Battambang Bamboo Train
Bamboo Train, Battambang
The Bamboo Train is high on the tourist trail for Battambang which runs on a now short single-line track a few kilometres south of Battambang in O’Dambong Village. The track is what is left of over 600kms of track as it was in the 1980’s and not much of it is functional these days. The ‘train’, or “norry” as known locally, is basically a rickety bamboo flatbed on wheels which I understand can travel up to 40km an hour using small motorcycle engine, and provided a cheap an effective way for locals to travel. The noris are mounted on a steel frame with wheels and assembled on the track, which is often warped, and have no brakes.
As one of the highlights of Battambang, Team Legge ventured aboard keen not to test the top speed! When trains heading in the opposite directions meet, the one with the fewer people on board are removed to let the other pass. As we started off it was loud and somewhat terrifying as we hurtled down the rickety track, holding on tightly to each other. Even our train-obsessed Z looked edgy.
It was a noisy but exhilarating 20 mins through the open fields and countryside to the next station where we met by a number of stalls selling a fine array of flimsy pastel-faded Bamboo Train T-shirts, little else. Time to travel back and we had the pleasure of dismantling our trusty steed to let a couple of others pass.

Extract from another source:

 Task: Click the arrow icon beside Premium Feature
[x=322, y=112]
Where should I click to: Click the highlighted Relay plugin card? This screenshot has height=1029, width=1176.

War Ek Phnom Pagoda & Temple
11km North of Battambang is CAD4, one of the teaching centres where we have been working. The setting is unbelievable with a backdrop of Buddha, a stunning modern Pagoda and the ancient crumbling Angkorian temple itself, War Ek Phnom. War Ek Phnom was built in the 11th century under the reign of King Soryavarman I, although not much left of the ruins it feels a holy, spiritual place. We clambered up the ruins set amongst trees and lily ponds, to find one central tower remaining. It has left a hungry taste in our mouths for a forthcoming visit to Ankor Wat.